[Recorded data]
##############################
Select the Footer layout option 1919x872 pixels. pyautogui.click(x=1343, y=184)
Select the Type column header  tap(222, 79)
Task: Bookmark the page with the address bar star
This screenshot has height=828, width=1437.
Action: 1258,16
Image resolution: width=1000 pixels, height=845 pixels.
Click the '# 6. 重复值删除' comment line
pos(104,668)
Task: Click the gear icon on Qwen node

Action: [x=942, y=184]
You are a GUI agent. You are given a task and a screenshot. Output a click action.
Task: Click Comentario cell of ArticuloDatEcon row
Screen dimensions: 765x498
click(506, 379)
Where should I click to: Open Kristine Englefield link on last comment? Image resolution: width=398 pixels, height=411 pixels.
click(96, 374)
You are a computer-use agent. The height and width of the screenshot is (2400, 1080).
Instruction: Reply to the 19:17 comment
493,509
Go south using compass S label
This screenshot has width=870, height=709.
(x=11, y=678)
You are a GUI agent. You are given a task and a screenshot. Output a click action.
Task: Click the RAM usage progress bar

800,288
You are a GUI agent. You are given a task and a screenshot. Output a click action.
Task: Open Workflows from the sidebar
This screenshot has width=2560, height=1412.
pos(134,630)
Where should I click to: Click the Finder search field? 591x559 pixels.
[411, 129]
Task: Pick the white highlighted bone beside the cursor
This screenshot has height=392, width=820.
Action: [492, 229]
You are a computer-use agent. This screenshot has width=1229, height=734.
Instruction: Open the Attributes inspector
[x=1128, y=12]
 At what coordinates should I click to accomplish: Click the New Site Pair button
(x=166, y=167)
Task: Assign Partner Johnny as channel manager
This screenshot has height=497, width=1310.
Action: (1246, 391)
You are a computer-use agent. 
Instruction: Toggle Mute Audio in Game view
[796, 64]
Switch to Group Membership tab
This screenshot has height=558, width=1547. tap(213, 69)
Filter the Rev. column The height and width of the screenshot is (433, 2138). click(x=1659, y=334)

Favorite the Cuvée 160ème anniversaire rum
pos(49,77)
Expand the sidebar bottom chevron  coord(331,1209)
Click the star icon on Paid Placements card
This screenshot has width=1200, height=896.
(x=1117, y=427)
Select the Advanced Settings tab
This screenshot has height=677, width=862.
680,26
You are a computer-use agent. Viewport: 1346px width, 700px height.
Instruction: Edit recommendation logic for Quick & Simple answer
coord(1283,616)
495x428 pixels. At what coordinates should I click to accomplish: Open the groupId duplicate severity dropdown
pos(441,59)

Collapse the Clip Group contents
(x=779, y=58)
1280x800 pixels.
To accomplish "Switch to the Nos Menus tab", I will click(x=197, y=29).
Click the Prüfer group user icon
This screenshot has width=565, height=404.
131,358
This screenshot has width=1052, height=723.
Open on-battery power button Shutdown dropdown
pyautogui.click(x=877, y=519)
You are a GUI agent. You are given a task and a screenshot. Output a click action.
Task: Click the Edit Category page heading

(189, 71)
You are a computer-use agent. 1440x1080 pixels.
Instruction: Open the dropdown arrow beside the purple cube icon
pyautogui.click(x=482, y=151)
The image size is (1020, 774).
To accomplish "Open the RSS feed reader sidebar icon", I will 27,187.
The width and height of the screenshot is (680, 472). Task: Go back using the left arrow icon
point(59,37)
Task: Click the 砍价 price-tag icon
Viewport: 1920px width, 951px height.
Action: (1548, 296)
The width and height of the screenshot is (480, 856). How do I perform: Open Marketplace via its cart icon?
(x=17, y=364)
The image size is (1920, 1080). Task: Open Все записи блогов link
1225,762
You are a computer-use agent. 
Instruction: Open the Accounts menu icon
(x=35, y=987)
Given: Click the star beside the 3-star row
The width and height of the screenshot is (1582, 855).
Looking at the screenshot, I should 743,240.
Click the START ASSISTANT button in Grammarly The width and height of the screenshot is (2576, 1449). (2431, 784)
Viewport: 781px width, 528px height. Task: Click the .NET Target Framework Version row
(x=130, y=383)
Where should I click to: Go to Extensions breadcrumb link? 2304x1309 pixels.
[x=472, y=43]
##############################
Reproduce verbatim the portion of the listing that begins with the line containing "Task: Assign Partner" and ends with the line containing "pos(441,59)", including both of those lines.

Task: Assign Partner Johnny as channel manager
This screenshot has height=497, width=1310.
Action: (1246, 391)
You are a computer-use agent. 
Instruction: Toggle Mute Audio in Game view
[796, 64]
Switch to Group Membership tab
This screenshot has height=558, width=1547. tap(213, 69)
Filter the Rev. column The height and width of the screenshot is (433, 2138). click(x=1659, y=334)

Favorite the Cuvée 160ème anniversaire rum
pos(49,77)
Expand the sidebar bottom chevron  coord(331,1209)
Click the star icon on Paid Placements card
This screenshot has width=1200, height=896.
(x=1117, y=427)
Select the Advanced Settings tab
This screenshot has height=677, width=862.
680,26
You are a computer-use agent. Viewport: 1346px width, 700px height.
Instruction: Edit recommendation logic for Quick & Simple answer
coord(1283,616)
495x428 pixels. At what coordinates should I click to accomplish: Open the groupId duplicate severity dropdown
pos(441,59)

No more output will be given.